Escribir es defender la soledad en que se está; es una acción que sólo brota desde un aislamiento efectivo, pero desde un aislamiento comunicable. María Zambrano: “Hacia un saber sobre el alma”, pg. 31.
La juventud insolidaria, que tiene como referentes a los políticos corruptos o simplemente profesionales, necesita vías institucionales para ejercer la virtud, la participación colectiva. Es urgente una nueva cultura moral. Helena Béjar, “El mal samaritano”, pg.151.
El eco que retumba entre las ruinas calcinadas es lo único que queda del mundo. El aire esparce las palabras vacías de piedra en piedra. Sharon E. Smith: “El vacío”, cuento incluido en “Dicho sea de paso”, pg. 13.
Sólo cuando uno se respeta a sí mismo puede exigir el respeto de los demás, y sólo cuando uno cree en sí mismo los demás pueden creerle, de Oriana Fallaci: “Carta a un niño que no llegó a nacer”, pg. 81.
Es imposible leer el pasado sin prejuicios. Rescribir la historia de la ética es repensarla desde el presente, a la luz de los problemas y de las circunstancias específicas que hoy nos agobian. Victoria Camps: “Breve historia de la ética”, pg. 13.
Sólo los muy jóvenes, los muy tontos y los que temen ser tachados de cobardes quieren ir a la guerra. Ana María Shua: Fragmento del relato “Fecundo en ardides, incluido en “La guerra”, pg. 62.
La igualdad (…) no nos es otorgada, sino que representa el resultado de la organización humana por cuanto es guiada por el principio de la justicia. No nacemos iguales; llegamos a ser iguales como miembros de un grupo por la fuerza de nuestra decisión de concedernos mutuamente los mismos derechos. Hannah Arendt: “Las confusiones de los derechos del hombre”, pg. 122.
Las marchitas complejidades y ambigüedades de nuestro tiempo más dudoso y gradual les eran desconocidas. La violencia era todo. Se abría la flor y se marchitaba. Se levantaba el sol y se hundía. El enamorado amaba y se iba. Virginia Woolf: “Orlando”, pg. 24.
Desvié la mirada de sus manos hasta los pantalones de color caqui manchados de arena; recorrí con los ojos su delgada silueta hasta la camisa vaquera rota. Tenía la cara tan blanca como las manos, a excepción de una sombra que había en su saliente barbilla. Sus mejillas eran muy delgadas, hundidas, y la boca grande; había en sus sienes unas hendiduras poco profundas, casi delicadas, y sus ojos eran de un gris tan claro que pensé que era ciego.
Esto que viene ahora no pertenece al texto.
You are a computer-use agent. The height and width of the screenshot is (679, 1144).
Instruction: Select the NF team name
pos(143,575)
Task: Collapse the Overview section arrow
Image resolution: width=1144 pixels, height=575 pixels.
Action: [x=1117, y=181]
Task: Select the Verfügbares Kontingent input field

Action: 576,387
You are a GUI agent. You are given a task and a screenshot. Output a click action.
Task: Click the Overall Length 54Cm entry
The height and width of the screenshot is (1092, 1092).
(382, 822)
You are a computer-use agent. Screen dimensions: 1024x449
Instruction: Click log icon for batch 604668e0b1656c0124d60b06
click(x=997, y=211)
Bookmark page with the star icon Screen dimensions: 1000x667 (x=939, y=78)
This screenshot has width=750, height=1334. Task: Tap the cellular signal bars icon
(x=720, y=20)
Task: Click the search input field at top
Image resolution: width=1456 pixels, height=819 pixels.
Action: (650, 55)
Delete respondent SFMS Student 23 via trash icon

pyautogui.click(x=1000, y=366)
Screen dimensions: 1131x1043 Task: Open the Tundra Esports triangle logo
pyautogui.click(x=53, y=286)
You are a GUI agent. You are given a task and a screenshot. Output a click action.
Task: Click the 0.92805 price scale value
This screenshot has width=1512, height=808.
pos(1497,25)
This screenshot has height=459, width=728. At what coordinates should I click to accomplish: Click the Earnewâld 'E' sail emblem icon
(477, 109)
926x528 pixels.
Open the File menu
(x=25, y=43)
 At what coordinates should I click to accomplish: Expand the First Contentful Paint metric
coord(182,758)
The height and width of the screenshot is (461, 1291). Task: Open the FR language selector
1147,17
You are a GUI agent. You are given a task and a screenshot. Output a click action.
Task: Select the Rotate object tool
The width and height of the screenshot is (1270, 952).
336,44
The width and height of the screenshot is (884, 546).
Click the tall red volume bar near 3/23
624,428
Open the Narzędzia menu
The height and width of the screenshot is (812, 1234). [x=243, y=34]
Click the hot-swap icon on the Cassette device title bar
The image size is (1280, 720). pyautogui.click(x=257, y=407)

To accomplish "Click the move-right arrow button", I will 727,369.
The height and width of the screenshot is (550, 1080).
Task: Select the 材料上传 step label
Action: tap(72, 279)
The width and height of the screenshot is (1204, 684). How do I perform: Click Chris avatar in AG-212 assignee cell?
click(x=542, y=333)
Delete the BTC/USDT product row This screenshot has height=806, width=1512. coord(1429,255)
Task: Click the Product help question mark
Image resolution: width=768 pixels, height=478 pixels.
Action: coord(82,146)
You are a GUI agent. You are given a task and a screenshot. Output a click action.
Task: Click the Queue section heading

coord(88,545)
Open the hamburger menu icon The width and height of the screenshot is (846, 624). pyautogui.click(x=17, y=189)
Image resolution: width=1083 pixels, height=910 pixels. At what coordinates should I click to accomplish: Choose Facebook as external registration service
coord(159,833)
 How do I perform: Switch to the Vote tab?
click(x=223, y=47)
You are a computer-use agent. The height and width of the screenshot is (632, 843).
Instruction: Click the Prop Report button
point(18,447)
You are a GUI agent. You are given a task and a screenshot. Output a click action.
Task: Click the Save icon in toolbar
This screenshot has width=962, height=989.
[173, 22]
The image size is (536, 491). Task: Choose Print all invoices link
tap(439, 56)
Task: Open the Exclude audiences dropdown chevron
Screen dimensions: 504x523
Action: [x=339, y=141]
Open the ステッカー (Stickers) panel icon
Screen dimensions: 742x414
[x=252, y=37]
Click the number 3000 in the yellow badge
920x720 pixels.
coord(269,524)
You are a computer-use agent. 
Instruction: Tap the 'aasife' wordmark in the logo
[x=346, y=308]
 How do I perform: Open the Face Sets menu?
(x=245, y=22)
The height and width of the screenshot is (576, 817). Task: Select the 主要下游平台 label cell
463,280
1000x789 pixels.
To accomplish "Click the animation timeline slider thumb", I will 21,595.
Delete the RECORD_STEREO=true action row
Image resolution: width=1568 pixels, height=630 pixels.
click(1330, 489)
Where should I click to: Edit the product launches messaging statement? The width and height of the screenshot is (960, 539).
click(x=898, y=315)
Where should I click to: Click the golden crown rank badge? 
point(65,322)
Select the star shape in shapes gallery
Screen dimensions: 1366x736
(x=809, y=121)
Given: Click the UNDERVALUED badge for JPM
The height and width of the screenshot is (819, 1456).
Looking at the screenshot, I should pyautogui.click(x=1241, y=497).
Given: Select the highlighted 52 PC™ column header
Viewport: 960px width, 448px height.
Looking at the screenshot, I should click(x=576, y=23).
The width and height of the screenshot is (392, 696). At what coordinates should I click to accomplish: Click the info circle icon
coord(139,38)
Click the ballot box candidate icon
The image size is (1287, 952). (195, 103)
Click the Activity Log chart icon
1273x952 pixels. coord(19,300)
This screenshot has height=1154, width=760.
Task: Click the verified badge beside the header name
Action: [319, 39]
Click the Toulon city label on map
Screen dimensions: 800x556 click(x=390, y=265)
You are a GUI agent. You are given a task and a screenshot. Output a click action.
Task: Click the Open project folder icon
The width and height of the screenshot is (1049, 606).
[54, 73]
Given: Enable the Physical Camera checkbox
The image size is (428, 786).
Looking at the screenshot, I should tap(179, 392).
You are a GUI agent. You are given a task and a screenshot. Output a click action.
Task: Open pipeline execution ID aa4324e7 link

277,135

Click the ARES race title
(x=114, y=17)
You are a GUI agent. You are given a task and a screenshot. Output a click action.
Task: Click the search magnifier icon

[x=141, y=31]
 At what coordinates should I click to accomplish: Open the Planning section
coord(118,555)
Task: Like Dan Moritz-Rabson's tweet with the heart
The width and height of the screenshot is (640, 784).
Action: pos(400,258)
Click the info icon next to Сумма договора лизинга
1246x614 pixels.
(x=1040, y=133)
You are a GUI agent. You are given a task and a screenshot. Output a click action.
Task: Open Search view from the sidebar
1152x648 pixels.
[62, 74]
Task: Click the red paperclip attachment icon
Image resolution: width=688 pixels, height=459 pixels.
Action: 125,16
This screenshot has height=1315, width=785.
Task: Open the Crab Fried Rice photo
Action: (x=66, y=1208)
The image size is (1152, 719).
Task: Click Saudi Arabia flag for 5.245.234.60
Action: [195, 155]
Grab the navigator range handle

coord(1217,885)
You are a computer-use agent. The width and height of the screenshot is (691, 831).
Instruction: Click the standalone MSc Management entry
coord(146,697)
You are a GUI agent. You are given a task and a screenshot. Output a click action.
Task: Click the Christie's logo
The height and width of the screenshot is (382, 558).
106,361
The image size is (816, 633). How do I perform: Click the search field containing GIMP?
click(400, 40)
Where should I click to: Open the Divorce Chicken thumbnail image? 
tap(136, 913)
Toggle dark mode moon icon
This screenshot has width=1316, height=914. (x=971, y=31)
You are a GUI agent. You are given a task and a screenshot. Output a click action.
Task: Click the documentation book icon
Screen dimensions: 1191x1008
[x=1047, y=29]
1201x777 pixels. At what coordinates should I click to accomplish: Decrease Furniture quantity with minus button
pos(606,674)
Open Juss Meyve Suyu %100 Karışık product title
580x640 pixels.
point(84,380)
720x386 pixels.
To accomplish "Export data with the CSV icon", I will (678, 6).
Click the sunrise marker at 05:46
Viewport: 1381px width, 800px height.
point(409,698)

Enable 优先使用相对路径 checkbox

Su cabello era fino y apagado, caso plumoso en lo alto de su cabeza. Harper Lee: “Matar a un Ruiseñor”, pg. 336.
Me pongo una mano sobre el corazón, cierro los ojos y me concentro. Adentro hay algo oscuro. Al principio es como el aire en la noche, tinieblas transparentes, pero pronto se transforma en plomo impenetrable. Pocuro calmarme y aceptar aquella negrura que me ocupa por entero, mientras me asaltan imágenes del pasado. Me veo ante un espejo grande, doy un paso atrás, otro más y en cada paso se borran décadas y me achico hasta que el cristal me devuelve la figura de una niña de unos siete años, yo misma. Isabel Allende: “Paula”, pg. 44.
Todos los días, a las ocho y media de la mañana, se encuentran en la misma barra del mismo bar de la misma estación de metro. Ella va a trabajar, a limpiar casas por horas. Ël ya no trabaja, pero pone el despertador todas las noches, igual que antes, porque no puede permitirse en su derrota la humillación suprema de quedarse en la cama hasta el mediodía. Almudena Grandes: “Los besos en el pan”, pg. 36.
En un mundo caótico, adquirir libros es un acto de equilibrio al filo del abismo. Irene Vallejo: “El infinito en un junco”, pg. 12.